Unfolding¶

The Concept of Unfolding¶

The quantity of interest, the propagation length of the particles, is smeared out in the detection process due to the limited accuracy and sensitivity of the detector. Hence, it is impossible to determine the physical truth from the measurement directly. In fact, the measurement yields proxy variables, which stem from the detector response to the underlying physics. The inverse process, namely the determination of the most probable physical truth on the basis of the measurements, is referred to as unfolding.

The distribution of a measured quantity \(g(y)\) is connected to the true physical distribution \(f(x)\) via the detector response \(A(x,y)\) according to the convolution integral

\[\begin{equation} g(y) = \int A(x,y) f(x) \,\mathrm{d}x + b(y) + \epsilon(y) \; . \end{equation}\]

This is referred to as the Fredholm integral equation of the first kind. The additional term \(b(y)\) represents some bias, which originates form contributions to the measurement that are considered as background. Since the selected sample is assumed to have a sufficiently high purity, the bias will be neglected in the following. The quantity \(\epsilon(y)\) denotes systematic uncertainties, which are not yet taken into account. The detector response function \(A(x,y)\) describes the whole detection procedure. It depends on the physical truth and has to be determined from Monte Carlo simulations.

In practice, it is necessary to discretize the phase space of the variables \(x\) and \(y\). The integral has to be transformed into a sum

\[\begin{equation} g_{i} = \sum_{j} A_{ij} f_{j} \qquad \Rightarrow \qquad \textbf{g} = \textbf{A} \cdot \textbf{f} \; , \end{equation}\]

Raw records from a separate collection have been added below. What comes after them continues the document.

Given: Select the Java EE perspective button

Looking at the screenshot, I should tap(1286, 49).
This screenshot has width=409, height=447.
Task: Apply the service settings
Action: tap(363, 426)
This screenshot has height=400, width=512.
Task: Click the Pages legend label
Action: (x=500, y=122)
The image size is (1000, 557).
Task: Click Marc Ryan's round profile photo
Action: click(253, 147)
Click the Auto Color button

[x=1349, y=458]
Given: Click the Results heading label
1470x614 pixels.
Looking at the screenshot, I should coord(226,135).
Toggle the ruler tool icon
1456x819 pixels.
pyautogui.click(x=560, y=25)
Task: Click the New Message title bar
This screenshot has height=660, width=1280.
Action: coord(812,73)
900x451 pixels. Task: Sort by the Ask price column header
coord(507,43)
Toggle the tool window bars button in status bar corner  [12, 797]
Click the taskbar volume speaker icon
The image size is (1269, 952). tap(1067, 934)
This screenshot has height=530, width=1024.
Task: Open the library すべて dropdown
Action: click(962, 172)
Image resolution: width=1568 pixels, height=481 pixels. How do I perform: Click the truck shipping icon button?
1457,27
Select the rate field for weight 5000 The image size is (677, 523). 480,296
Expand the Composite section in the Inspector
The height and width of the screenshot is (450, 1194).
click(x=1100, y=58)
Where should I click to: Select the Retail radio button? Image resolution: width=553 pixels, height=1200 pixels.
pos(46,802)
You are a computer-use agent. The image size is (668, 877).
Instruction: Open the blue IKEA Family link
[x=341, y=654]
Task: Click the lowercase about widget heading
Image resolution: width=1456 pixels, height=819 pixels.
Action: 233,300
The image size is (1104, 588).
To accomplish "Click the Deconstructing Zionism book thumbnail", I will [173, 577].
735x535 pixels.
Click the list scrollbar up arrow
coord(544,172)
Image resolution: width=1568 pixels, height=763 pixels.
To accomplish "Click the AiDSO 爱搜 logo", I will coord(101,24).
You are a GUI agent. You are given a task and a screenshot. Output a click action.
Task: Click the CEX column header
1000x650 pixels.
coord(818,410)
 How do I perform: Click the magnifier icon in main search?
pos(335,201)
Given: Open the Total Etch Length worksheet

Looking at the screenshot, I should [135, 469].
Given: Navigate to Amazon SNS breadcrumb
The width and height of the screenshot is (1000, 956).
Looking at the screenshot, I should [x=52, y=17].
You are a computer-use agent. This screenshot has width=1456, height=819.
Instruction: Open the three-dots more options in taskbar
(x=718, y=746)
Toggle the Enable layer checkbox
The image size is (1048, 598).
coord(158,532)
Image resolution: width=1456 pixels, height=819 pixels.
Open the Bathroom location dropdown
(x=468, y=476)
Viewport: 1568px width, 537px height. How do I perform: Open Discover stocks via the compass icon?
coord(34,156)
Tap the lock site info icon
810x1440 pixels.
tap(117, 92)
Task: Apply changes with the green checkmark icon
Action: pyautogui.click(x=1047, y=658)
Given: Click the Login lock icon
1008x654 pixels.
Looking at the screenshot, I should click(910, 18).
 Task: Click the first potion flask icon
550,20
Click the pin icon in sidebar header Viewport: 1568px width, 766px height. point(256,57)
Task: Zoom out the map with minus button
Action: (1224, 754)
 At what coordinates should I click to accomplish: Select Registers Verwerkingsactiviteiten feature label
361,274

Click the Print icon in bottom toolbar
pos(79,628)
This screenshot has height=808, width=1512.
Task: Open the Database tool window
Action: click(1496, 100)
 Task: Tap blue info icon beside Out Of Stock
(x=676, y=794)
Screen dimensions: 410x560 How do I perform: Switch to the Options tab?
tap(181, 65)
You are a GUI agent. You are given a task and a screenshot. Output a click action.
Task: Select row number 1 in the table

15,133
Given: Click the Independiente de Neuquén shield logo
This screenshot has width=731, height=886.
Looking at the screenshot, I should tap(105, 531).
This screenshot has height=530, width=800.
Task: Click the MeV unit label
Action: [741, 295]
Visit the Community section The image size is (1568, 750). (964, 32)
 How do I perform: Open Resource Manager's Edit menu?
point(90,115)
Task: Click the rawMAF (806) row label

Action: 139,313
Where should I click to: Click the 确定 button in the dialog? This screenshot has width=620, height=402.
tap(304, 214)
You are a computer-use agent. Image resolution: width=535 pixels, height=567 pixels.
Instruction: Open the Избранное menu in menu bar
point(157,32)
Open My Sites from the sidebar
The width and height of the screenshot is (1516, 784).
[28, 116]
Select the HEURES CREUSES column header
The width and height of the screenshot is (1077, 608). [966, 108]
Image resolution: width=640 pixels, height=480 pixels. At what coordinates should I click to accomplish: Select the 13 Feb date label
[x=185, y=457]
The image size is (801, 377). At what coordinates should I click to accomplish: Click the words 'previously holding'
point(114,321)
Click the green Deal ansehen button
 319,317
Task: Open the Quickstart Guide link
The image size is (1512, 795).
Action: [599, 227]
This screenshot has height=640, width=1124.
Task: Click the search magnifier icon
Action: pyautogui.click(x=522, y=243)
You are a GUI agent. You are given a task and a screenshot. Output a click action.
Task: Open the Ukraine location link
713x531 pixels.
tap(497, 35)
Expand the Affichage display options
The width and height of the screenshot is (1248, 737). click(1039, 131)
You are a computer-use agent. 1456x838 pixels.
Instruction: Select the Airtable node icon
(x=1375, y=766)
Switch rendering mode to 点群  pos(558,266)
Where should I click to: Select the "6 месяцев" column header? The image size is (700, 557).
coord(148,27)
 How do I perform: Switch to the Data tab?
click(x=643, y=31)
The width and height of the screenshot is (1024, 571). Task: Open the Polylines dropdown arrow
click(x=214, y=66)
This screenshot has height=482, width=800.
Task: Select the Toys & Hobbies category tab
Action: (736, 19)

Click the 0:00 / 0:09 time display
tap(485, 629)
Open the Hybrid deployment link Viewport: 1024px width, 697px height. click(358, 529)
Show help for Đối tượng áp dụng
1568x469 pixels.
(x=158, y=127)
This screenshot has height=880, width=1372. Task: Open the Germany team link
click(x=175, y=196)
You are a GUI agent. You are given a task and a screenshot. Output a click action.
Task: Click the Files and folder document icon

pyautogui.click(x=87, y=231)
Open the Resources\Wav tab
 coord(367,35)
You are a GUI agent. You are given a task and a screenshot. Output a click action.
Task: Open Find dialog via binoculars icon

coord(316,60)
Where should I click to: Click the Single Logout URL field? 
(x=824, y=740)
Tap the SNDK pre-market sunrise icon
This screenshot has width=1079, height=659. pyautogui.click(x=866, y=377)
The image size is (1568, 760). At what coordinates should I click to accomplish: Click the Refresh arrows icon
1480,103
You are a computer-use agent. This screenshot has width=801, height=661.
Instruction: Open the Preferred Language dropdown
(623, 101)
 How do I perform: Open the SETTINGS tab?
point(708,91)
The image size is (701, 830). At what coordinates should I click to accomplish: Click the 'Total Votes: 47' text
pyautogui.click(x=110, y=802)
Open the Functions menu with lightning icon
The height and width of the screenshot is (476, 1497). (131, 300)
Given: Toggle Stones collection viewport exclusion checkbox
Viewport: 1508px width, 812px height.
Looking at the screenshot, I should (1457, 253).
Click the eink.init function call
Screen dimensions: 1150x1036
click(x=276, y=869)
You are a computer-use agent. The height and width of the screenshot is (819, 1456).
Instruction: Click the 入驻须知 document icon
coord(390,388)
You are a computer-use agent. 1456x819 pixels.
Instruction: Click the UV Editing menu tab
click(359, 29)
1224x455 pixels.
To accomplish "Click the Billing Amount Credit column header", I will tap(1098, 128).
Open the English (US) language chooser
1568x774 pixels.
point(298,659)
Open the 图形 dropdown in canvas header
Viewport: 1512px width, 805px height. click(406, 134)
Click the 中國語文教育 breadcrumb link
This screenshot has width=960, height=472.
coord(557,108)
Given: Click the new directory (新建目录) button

where the equation on the right represents a matrix multiplication with the detector response matrix \(\textbf{A}\) and the vectors \(\textbf{g}\) and \(\textbf{f}\). Each vector component denotes a bin entry in the distribution of the corresponding quantity.

../../_images/unfolding.PNG — Fig. 43 : Schematic representation of unfolding. The underlying physical truth is smeared in the detection process. This is described by the detector response \(A\). The inverse process, which determines the most probable physical truth on the basis of the measurements, is called unfolding.¶

The main task is the reconstruction of the true distribution \(\textbf{f}\) from the measured distribution \(\textbf{g}\). In principle, this could be done by simply inverting the discrete Fredholm equation. However, the response matrix is not necessarily a square matrix and even if the inverse \(\textbf{A}^{-1}\) exists, the solution often shows an oscillating behavior. This would be an unphysical result and can be traced back to the properties of the matrix itself. The approach is an ill-posed problem, where small eigenvalues of the matrix heavily amplify statistical noise in the measurement. Consequently, more sophisticated methods are needed to unfold the true spectrum.

Maximum Likelihood Estimation¶

One such approach is a maximum likelihood estimation. A likelihood function is constructed by assuming a Poisson distribution for each bin of the proxy variable

\[\begin{equation} \mathcal{L}(\textbf{g}|\textbf{f}\,) = \prod_{i} \frac{\lambda_{i}(\textbf{f}\,)^{g_{i}}}{g_{i}!} \exp{\left(-\lambda_{i}(\textbf{f}\,)\right)} \; , \end{equation}\]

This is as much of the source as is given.